Source data:
※
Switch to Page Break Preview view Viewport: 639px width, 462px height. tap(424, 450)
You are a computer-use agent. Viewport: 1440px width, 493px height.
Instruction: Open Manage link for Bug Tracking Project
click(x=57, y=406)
※
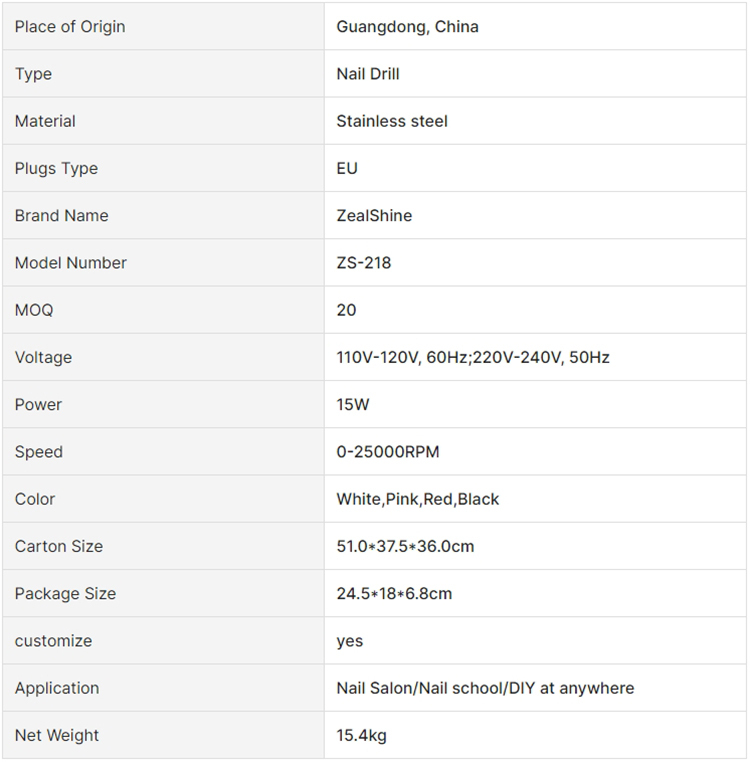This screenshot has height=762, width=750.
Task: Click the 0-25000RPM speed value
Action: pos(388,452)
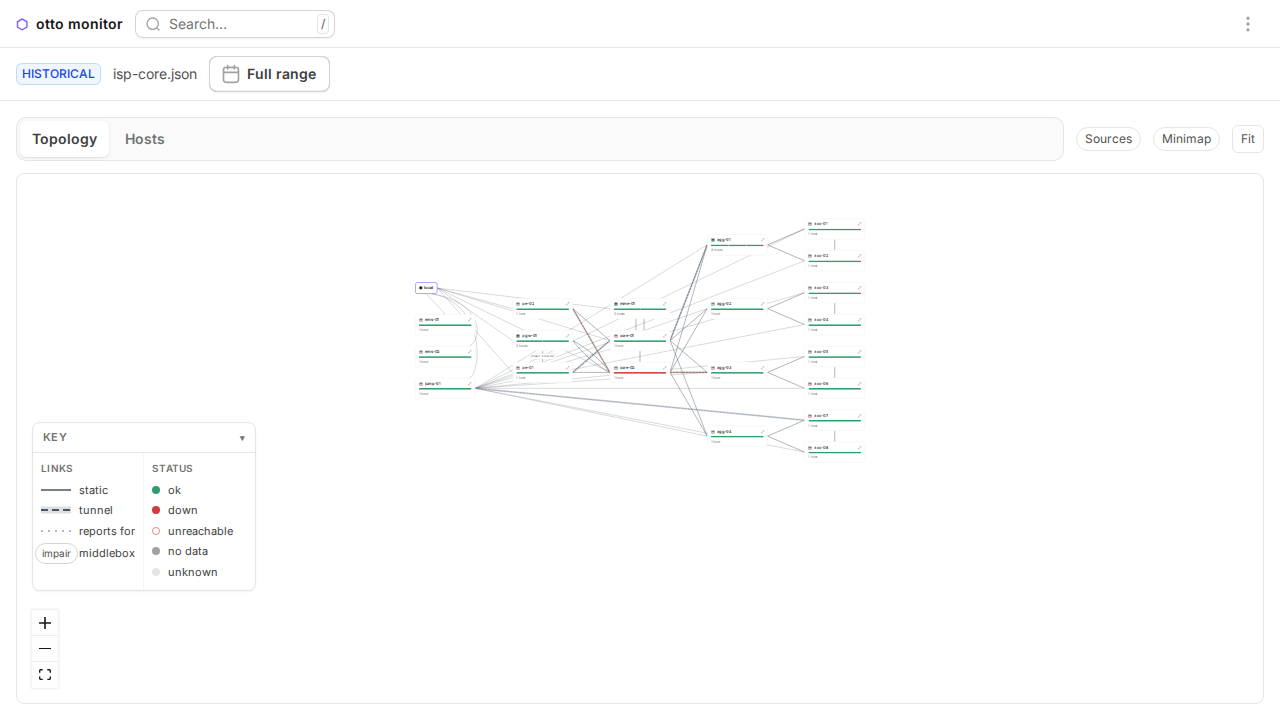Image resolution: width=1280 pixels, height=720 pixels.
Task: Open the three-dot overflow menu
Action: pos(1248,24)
※
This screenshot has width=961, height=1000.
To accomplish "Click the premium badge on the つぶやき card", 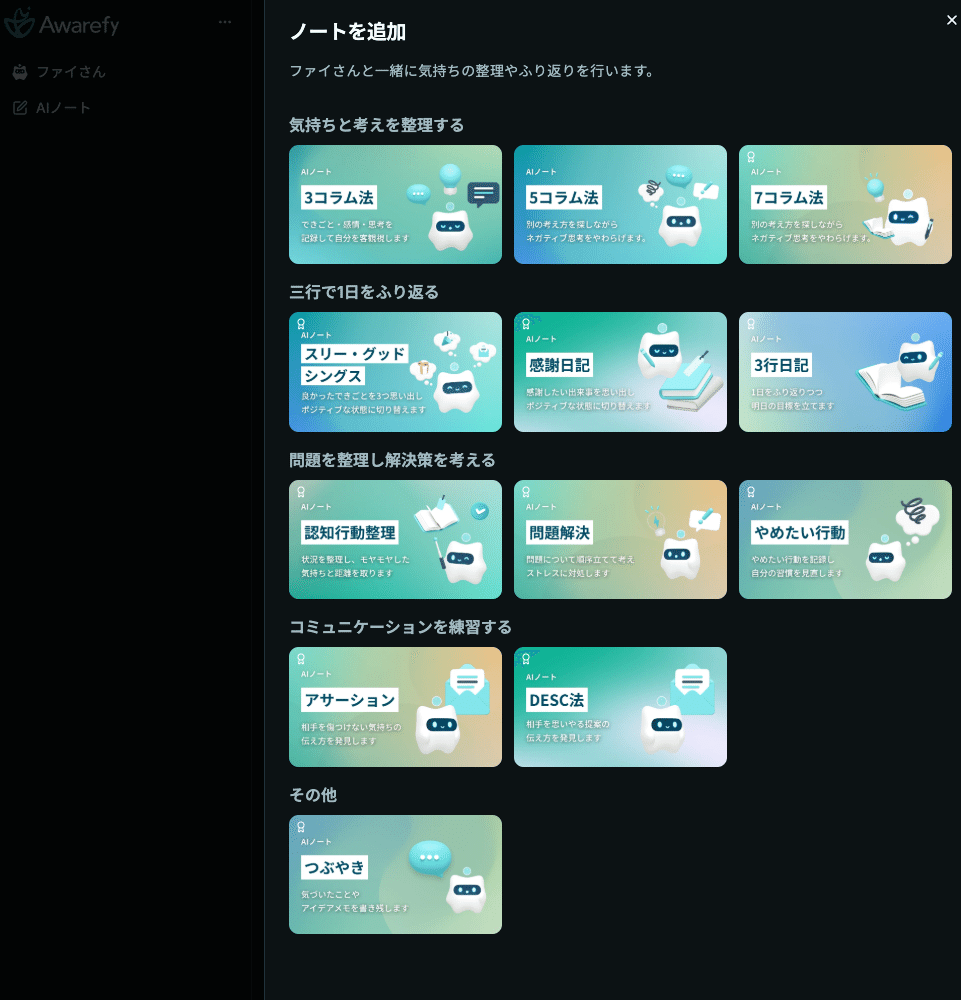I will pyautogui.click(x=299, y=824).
※
Work order: Scan the data for the string "Viewport" and copy each line in which it occurs.

Answer for this exercise:
Switch to Page Break Preview view Viewport: 639px width, 462px height. tap(424, 450)
You are a computer-use agent. Viewport: 1440px width, 493px height.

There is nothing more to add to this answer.